Turkish actress investigated over tweet on ‘rapes’ in Saudi Arabia
ISTANBUL
The Anadolu Chief Prosecutor’s Office in Istanbul launched an investigation on July 4 into a Turkish actress who opposed the death penalty by tweeting about the “record number of rape incidents” in the Saudi Arabian city of Medina, Turkey's state-run Anadolu Agency reported.
“If the death penalty was a solution, then the lands of Medina would not break records in the number of rape incidents,” Berna Laçin said in a tweet on July 3.
Laçin’s comments about Medina, which is the second-holiest city in Islam after Mecca, came after the Turkish public started to debate about reinstating the death penalty amid a wave of violent crimes in which a number of children and women were victimized.
In a statement on July 4, the prosecutor’s office said Laçin would be probed over claims she “insulted people’s religious values,” a charge that had previously led to jail sentences.
In 2016, two Turkish journalists were sentenced to two years in prison in a case the prosecutor argued that they “insulted people’s religious values,” when they had republished a cover of the French satirical magazine Charlie Hebdo featuring an image of the Prophet Muhammad.

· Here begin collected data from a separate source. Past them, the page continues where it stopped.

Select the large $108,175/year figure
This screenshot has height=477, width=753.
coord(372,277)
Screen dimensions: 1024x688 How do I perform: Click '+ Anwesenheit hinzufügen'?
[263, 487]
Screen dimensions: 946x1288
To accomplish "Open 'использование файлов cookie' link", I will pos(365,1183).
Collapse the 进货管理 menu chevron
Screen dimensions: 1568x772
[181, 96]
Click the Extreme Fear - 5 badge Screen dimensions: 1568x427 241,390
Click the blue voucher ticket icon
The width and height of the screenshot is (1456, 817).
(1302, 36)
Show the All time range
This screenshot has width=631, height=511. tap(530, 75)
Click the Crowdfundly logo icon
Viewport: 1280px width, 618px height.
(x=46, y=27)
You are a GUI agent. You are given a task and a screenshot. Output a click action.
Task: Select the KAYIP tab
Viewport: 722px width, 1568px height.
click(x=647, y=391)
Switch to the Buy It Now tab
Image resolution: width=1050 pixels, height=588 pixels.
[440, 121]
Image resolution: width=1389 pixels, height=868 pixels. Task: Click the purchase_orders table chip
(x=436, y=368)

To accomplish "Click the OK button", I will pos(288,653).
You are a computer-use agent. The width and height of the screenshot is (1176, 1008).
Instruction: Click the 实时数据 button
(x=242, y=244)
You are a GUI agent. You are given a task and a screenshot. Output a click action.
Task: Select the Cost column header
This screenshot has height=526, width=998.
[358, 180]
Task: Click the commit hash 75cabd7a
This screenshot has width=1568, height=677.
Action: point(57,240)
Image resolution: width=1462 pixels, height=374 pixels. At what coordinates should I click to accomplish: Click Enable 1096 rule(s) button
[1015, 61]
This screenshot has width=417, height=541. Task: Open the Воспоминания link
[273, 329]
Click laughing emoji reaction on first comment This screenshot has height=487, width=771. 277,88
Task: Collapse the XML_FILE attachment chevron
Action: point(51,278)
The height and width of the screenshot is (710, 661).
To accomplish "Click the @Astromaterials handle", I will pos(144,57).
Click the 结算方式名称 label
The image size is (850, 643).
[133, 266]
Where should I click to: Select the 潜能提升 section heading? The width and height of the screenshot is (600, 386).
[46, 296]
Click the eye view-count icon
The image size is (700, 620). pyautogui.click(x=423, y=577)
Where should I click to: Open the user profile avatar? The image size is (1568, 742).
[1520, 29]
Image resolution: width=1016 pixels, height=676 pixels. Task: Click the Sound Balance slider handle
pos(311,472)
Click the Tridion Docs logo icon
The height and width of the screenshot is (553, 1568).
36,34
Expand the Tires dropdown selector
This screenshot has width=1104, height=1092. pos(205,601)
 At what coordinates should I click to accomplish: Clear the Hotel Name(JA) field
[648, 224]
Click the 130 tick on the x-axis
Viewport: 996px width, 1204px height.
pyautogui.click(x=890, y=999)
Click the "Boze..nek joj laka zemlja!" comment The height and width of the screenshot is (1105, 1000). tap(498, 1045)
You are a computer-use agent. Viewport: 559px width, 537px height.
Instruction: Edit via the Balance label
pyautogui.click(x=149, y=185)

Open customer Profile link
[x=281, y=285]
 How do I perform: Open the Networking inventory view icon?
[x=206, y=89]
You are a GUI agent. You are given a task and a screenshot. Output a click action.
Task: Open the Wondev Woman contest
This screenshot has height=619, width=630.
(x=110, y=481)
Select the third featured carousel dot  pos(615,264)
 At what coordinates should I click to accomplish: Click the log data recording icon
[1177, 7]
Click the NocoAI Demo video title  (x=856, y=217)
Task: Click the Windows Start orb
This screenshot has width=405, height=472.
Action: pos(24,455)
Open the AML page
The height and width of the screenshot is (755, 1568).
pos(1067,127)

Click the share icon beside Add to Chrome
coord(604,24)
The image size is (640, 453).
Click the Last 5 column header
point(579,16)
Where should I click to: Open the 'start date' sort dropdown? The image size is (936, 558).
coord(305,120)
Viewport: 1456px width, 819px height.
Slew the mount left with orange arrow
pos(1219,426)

After a social media storm, Laçin defended herself, saying her comment was not about Islam, but modern Saudi Arabia, where capital punishment is a legal penalty.
“I was talking about the current social order of Medina. When I say Medina, why do you not think of the [Saudi] Arabian city instead of thinking of holiness? Calm down,” she said on her social media accounts.
“Would I be insulting Christians if I said something negative about Sweden?” the 48-year-old actress asked, adding that she was intentionally targeted by social media trolls to promote their pro-death penalty campaign.